Demographics: Age, gender, location, school grade
Technology Usage: Daily usage hours, apps used daily, time on social media, time on gaming
Behavioral Indicators: Sleep hours, phone checks per day, weekend usage hours
Well-being Metrics: Academic performance, anxiety level, depression level, self-esteem
Target Variable: Addiction level (scale of 1-10)

Exploratory Data Analysis

The exploratory data analysis (EDA) is performed in the Jupyter notebook 001_TeenAddiction.ipynb.

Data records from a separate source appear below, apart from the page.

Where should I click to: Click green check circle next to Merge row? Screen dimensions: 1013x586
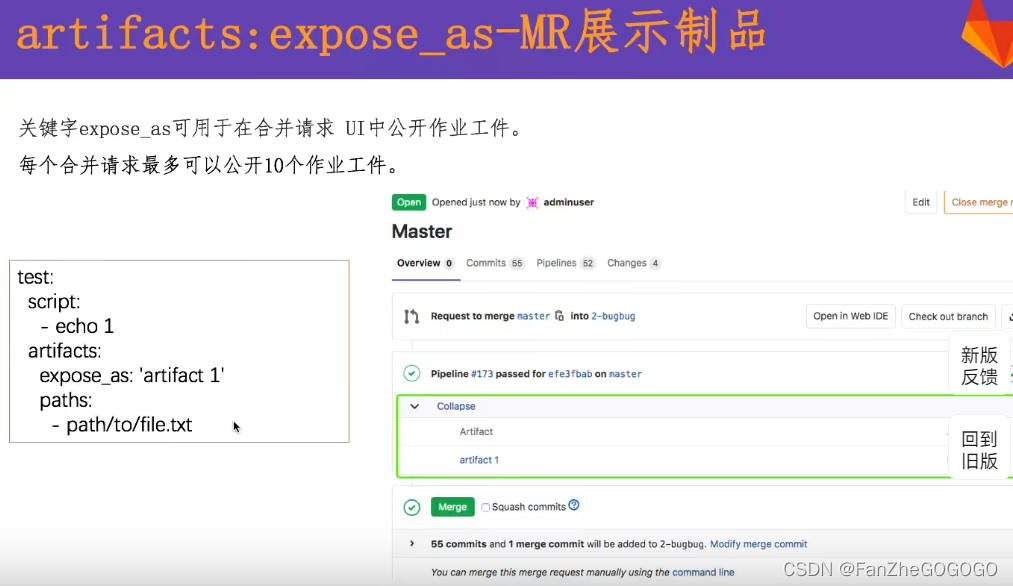(411, 506)
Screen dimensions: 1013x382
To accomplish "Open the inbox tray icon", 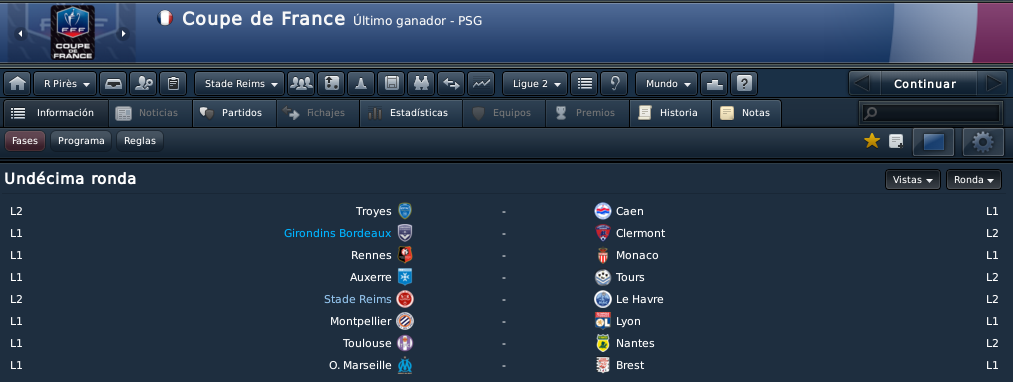I will pyautogui.click(x=113, y=83).
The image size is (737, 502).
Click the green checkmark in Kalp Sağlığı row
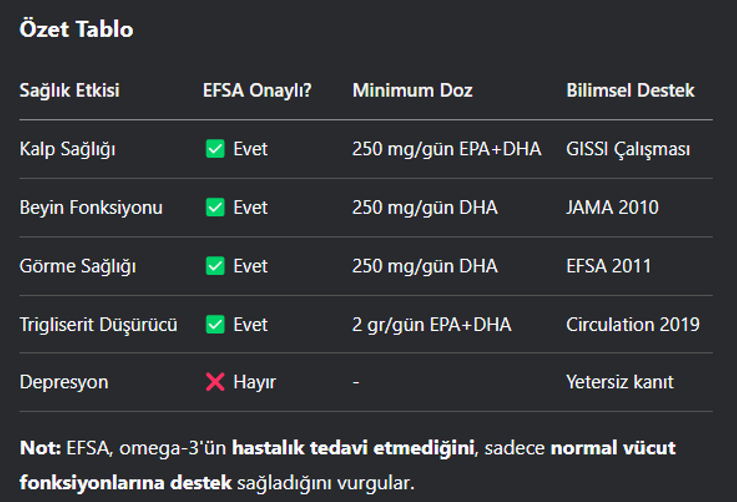click(x=215, y=149)
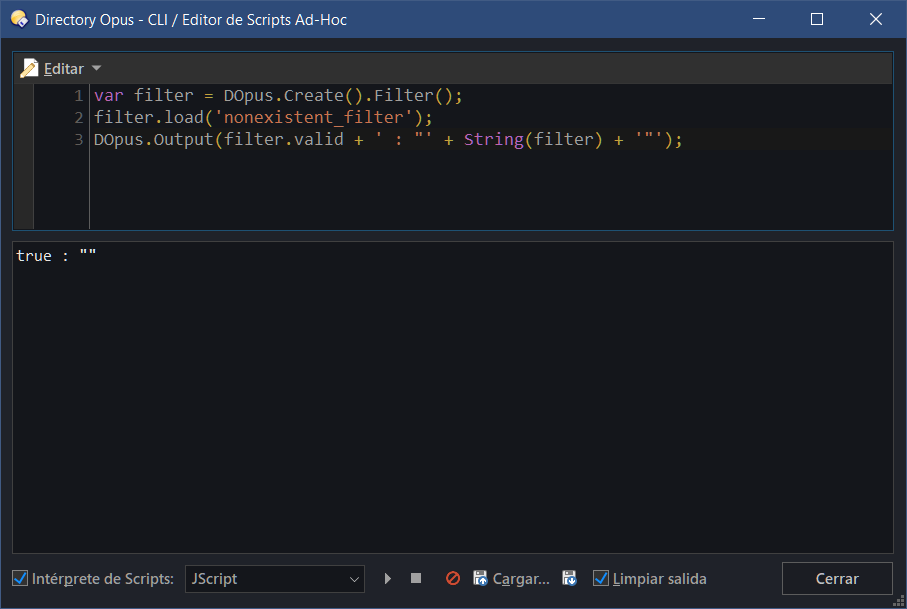Stop the running script

[415, 578]
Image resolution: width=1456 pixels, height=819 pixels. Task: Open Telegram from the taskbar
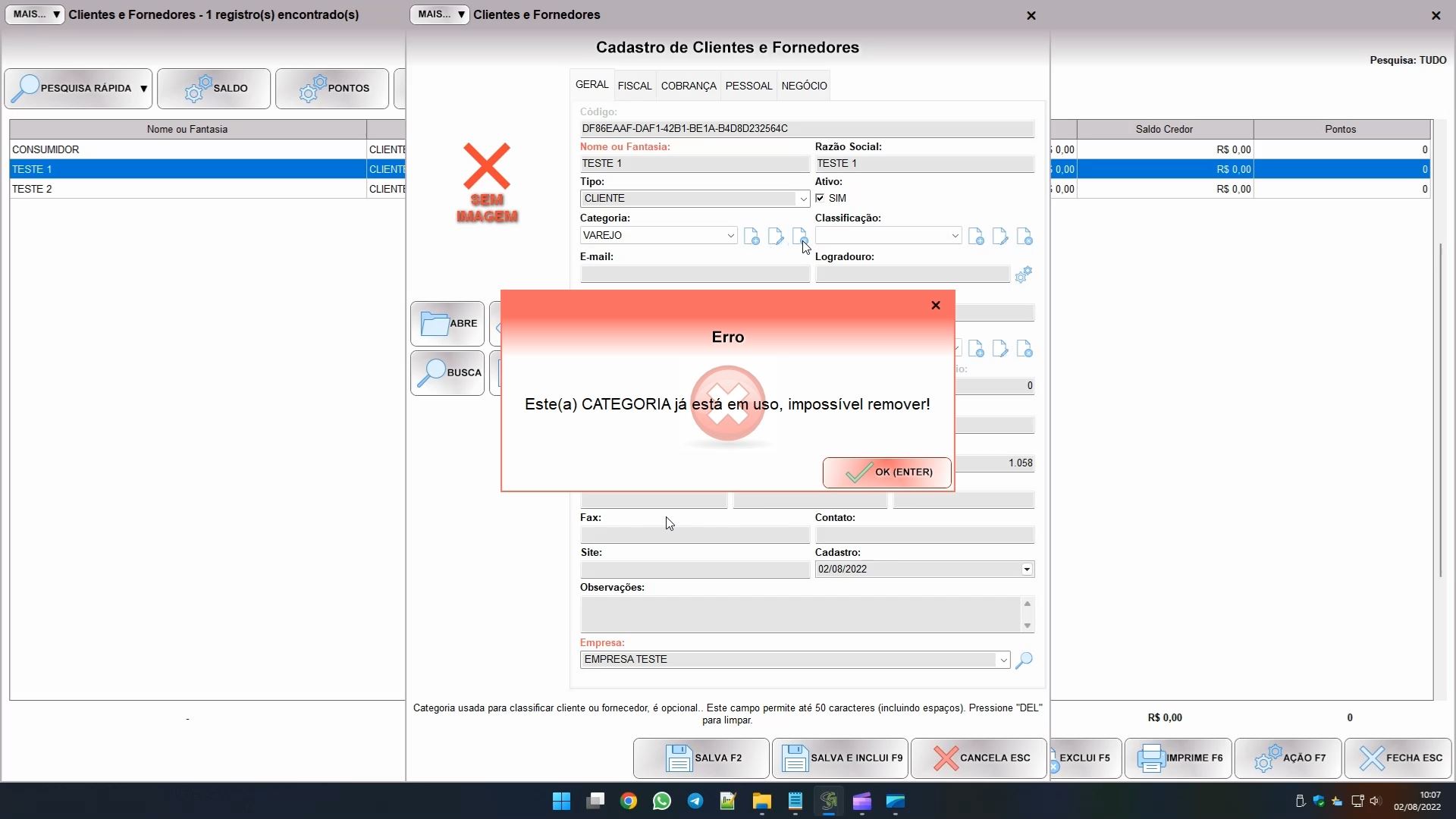pos(695,802)
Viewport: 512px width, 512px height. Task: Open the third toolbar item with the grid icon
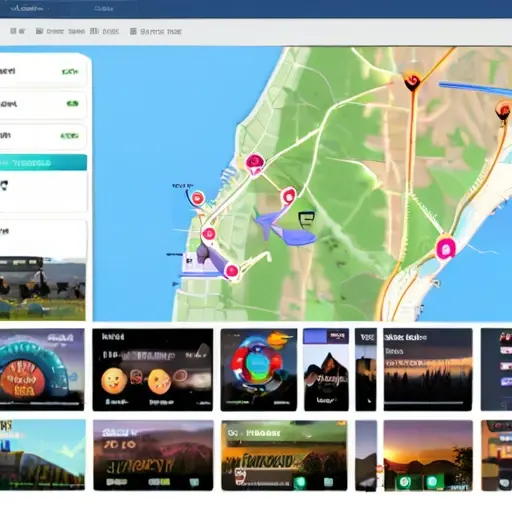[104, 31]
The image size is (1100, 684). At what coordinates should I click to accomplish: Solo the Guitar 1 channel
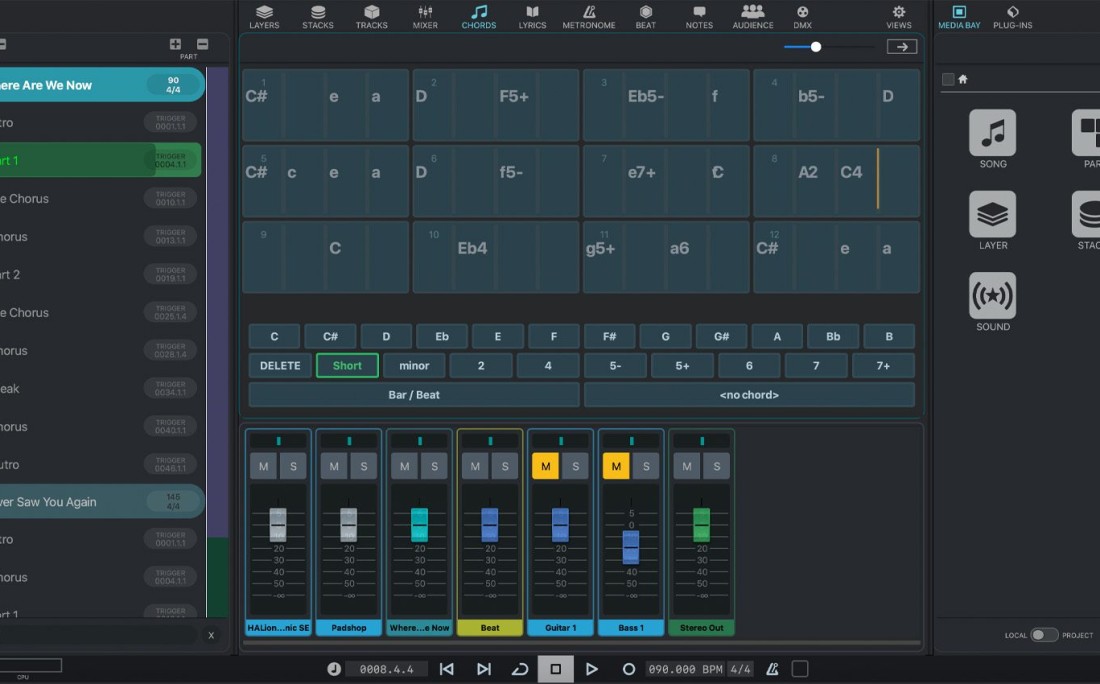click(575, 466)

The analysis includes:

Data Cleaning and Preprocessing:
- Handling missing values
- Encoding categorical variables
- Feature scaling
Statistical Analysis:
- Descriptive statistics of key variables
- Correlation analysis between technology usage and addiction levels
- Distribution analysis of addiction levels across different demographics
Visualization:
- Heatmaps showing correlation between variables
- Scatter plots showing relationships between usage patterns and addiction levels
- Bar charts comparing addiction levels across different demographics

Key visualizations from the analysis can be found in the figures/ directory, including:

mapaCalorCorrelacion.png: Correlation heatmap between variables
catNumRespecto_AddLvl.png: Categorical and numerical variables with respect to addiction level

Machine Learning Model

Model Selection

After evaluating several machine learning algorithms, a Random Forest Regressor was selected for the following reasons:

Ability to handle non-linear relationships
Robustness to outliers
Feature importance capabilities
Good performance with moderate-sized datasets

Feature Engineering

The following features were selected for the model based on their correlation with addiction levels and domain knowledge:

features = [
    'Daily_Usage_Hours',
    'Apps_Used_Daily',
    'Time_on_Social_Media',
    'Time_on_Gaming',
    'Phone_Checks_Per_Day',
    'Sleep_Hours',
    'Weekend_Usage_Hours',
    'Academic_Performance'
]

Model Pipeline

The model uses a scikit-learn pipeline that includes:

Preprocessing: StandardScaler for numerical features
Model: RandomForestRegressor with 100 estimators

preprocessor = ColumnTransformer([
    ('num', StandardScaler(), features),
])

pipeline = Pipeline([
    ('preproc', preprocessor),
    ('model', RandomForestRegressor(n_estimators=100, random_state=42))
])

Model Evaluation

The model is evaluated using the following metrics:

Mean Squared Error (MSE): Measures the average squared difference between predicted and actual addiction levels
Mean Absolute Error (MAE): Measures the average absolute difference between predicted and actual addiction levels
R-squared (R²): Measures the proportion of variance in addiction levels explained by the model

The evaluation script (evaluate_model.py) also generates a scatter plot comparing predicted vs. actual addiction levels.

Model Deployment

The trained model is serialized using joblib and saved as rf_pipeline.pkl. This file is then used by the web application to make predictions based on user input.